Evangelio 2022

14 enero, 2022 – Espiritualidad digital

¡Mi todo!

En España –especialmente en Andalucía– hay devoción por la imagen de «nuestro Padre Jesús». La primera vez que escuché la advocación me sonó distorsionada. ¿No es Jesús nuestro hermano, y su Padre el Padre nuestro? Inmediatamente, me vino al pensamiento la oración que aprendí desde niño: «Señor mío Jesucristo… Creador, Padre y Redentor mío». Y me di cuenta de que, siendo mi hermano, Jesús es también mi padre.

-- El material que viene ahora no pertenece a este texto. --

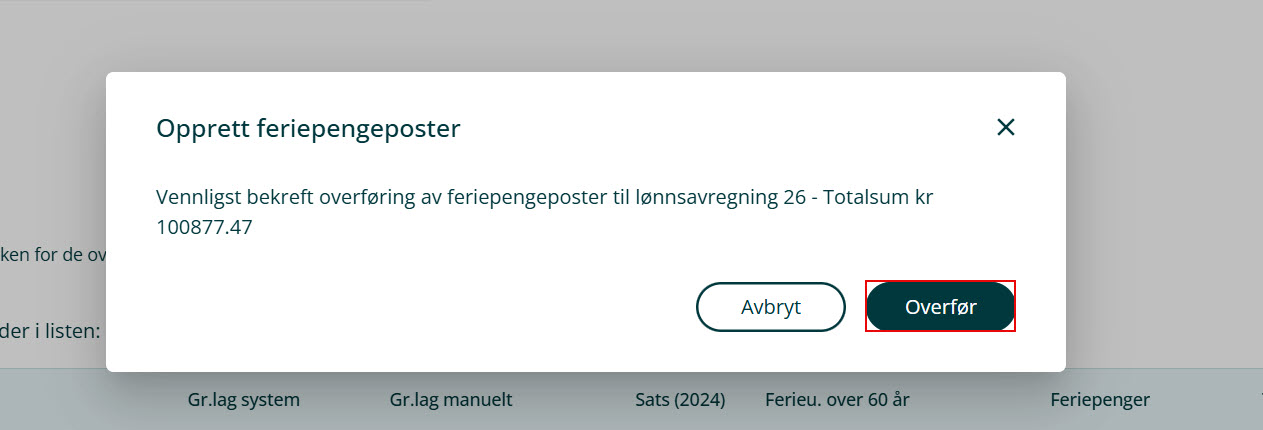This screenshot has width=1263, height=430.
Task: Close the Opprett feriepengeposter dialog with X
Action: 1006,127
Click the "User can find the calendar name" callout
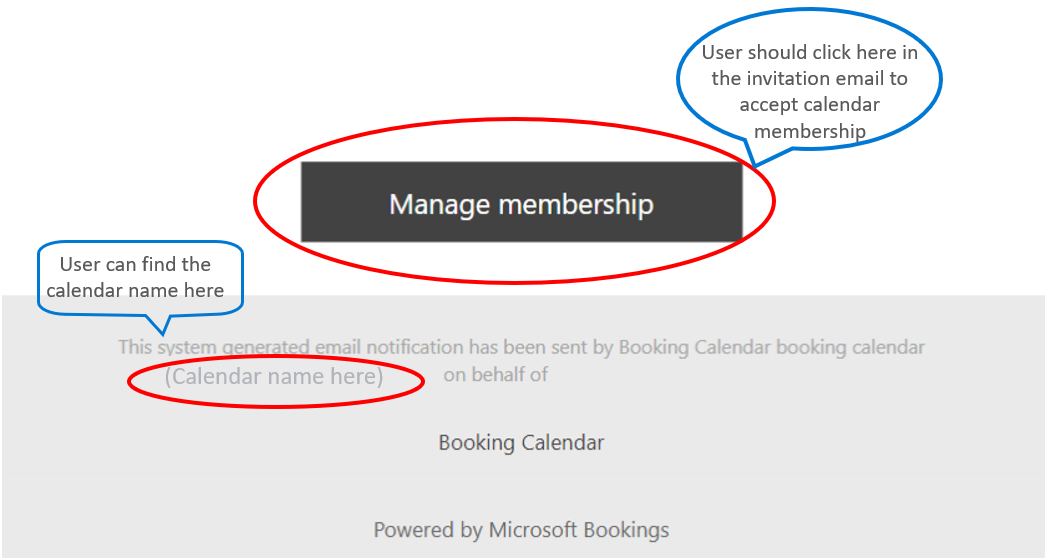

Hijo, tus pecados te son perdonados. Así habla Jesús con aquel paralítico, y lo llama «hijo». También cuando se alejaba el joven rico dijo a sus apóstoles: Hijos, qué difícil es entrar en el reino de Dios (Mc 10, 24). Y, poco antes de morir, en el Cenáculo: Hijitos, me queda poco de estar con vosotros (Jn 13, 33).

Cristo es padre, porque con su sangre ha fecundado a su esposa, la Iglesia, y así la Iglesia me dio a luz en el Bautismo. Y es también madre, porque ha sufrido dolores de parto por mí mientras yo nacía de su costado. El propio Pablo decía a los Gálatas: Hijos míos, por quienes vuelvo a sufrir dolores de parto (Gál 4, 19).

Mi hermano, mi padre, mi madre, mi redentor… ¡Mi todo!